• [Instruction] Rewrite each of the records below, replacing every "particular" with "specific" and leaving everything else the same.

• [Collected data]
┌──
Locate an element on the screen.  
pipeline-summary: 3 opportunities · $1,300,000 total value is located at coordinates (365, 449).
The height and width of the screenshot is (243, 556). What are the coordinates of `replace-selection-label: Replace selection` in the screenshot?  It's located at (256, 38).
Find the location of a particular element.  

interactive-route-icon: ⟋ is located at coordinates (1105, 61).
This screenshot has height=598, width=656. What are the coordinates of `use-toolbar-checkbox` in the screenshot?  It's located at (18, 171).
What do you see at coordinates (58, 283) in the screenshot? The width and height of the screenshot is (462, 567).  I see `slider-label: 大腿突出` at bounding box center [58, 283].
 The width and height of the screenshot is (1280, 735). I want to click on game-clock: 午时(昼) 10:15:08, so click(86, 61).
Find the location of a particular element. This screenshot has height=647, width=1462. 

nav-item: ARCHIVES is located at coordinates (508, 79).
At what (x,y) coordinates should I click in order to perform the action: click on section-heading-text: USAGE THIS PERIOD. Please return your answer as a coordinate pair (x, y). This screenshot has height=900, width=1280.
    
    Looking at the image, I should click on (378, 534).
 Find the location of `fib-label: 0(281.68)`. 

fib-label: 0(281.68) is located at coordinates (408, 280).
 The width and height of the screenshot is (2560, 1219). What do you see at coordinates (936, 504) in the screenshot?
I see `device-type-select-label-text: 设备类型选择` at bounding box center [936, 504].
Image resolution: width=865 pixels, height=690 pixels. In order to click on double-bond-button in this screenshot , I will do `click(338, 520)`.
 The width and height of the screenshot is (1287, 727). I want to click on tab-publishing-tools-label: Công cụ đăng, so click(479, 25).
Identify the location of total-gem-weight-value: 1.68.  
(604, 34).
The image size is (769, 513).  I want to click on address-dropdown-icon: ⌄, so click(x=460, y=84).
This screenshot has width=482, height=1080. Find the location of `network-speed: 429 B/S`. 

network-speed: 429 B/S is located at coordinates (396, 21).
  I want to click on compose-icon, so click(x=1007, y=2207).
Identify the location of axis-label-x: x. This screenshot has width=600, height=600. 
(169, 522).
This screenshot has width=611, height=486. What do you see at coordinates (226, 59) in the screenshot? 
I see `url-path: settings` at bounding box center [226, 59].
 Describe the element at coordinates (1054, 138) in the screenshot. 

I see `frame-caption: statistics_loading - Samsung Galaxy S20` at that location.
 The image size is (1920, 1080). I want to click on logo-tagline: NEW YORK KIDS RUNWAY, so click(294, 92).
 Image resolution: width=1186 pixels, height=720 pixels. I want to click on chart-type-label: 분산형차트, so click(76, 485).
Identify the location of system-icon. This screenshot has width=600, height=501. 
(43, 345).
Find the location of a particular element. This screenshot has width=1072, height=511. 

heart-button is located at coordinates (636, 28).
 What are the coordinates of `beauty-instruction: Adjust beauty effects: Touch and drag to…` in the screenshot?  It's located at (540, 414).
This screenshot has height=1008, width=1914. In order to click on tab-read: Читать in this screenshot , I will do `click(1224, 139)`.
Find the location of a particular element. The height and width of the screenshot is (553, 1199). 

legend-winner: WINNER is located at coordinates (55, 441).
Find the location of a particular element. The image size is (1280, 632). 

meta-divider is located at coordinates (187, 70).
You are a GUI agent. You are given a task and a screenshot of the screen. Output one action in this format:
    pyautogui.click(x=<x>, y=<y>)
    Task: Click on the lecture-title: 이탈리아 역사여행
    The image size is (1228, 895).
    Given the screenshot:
└──
• [Result of the task]
Locate an element on the screen.  
pipeline-summary: 3 opportunities · $1,300,000 total value is located at coordinates (365, 449).
The height and width of the screenshot is (243, 556). What are the coordinates of `replace-selection-label: Replace selection` in the screenshot?  It's located at (256, 38).
Find the location of a specific element.  

interactive-route-icon: ⟋ is located at coordinates (1105, 61).
This screenshot has height=598, width=656. What are the coordinates of `use-toolbar-checkbox` in the screenshot?  It's located at (18, 171).
What do you see at coordinates (58, 283) in the screenshot? The width and height of the screenshot is (462, 567).  I see `slider-label: 大腿突出` at bounding box center [58, 283].
 The width and height of the screenshot is (1280, 735). I want to click on game-clock: 午时(昼) 10:15:08, so click(86, 61).
Find the location of a specific element. This screenshot has height=647, width=1462. 

nav-item: ARCHIVES is located at coordinates (508, 79).
At what (x,y) coordinates should I click in order to perform the action: click on section-heading-text: USAGE THIS PERIOD. Please return your answer as a coordinate pair (x, y). This screenshot has height=900, width=1280.
    
    Looking at the image, I should click on (378, 534).
 Find the location of `fib-label: 0(281.68)`. 

fib-label: 0(281.68) is located at coordinates (408, 280).
 The width and height of the screenshot is (2560, 1219). What do you see at coordinates (936, 504) in the screenshot?
I see `device-type-select-label-text: 设备类型选择` at bounding box center [936, 504].
Image resolution: width=865 pixels, height=690 pixels. In order to click on double-bond-button in this screenshot , I will do `click(338, 520)`.
 The width and height of the screenshot is (1287, 727). I want to click on tab-publishing-tools-label: Công cụ đăng, so click(479, 25).
Identify the location of total-gem-weight-value: 1.68.  
(604, 34).
The image size is (769, 513).  I want to click on address-dropdown-icon: ⌄, so click(x=460, y=84).
This screenshot has width=482, height=1080. Find the location of `network-speed: 429 B/S`. 

network-speed: 429 B/S is located at coordinates (396, 21).
  I want to click on compose-icon, so click(x=1007, y=2207).
Identify the location of axis-label-x: x. This screenshot has width=600, height=600. 
(169, 522).
This screenshot has width=611, height=486. What do you see at coordinates (226, 59) in the screenshot? 
I see `url-path: settings` at bounding box center [226, 59].
 Describe the element at coordinates (1054, 138) in the screenshot. 

I see `frame-caption: statistics_loading - Samsung Galaxy S20` at that location.
 The image size is (1920, 1080). I want to click on logo-tagline: NEW YORK KIDS RUNWAY, so click(294, 92).
 Image resolution: width=1186 pixels, height=720 pixels. I want to click on chart-type-label: 분산형차트, so click(76, 485).
Identify the location of system-icon. This screenshot has width=600, height=501. 
(43, 345).
Find the location of a specific element. This screenshot has width=1072, height=511. 

heart-button is located at coordinates (636, 28).
 What are the coordinates of `beauty-instruction: Adjust beauty effects: Touch and drag to…` in the screenshot?  It's located at (540, 414).
This screenshot has height=1008, width=1914. In order to click on tab-read: Читать in this screenshot , I will do `click(1224, 139)`.
Find the location of a specific element. The height and width of the screenshot is (553, 1199). 

legend-winner: WINNER is located at coordinates (55, 441).
Find the location of a specific element. The image size is (1280, 632). 

meta-divider is located at coordinates (187, 70).
You are a GUI agent. You are given a task and a screenshot of the screen. Output one action in this format:
    pyautogui.click(x=<x>, y=<y>)
    Task: Click on the lecture-title: 이탈리아 역사여행
    The image size is (1228, 895).
    Given the screenshot:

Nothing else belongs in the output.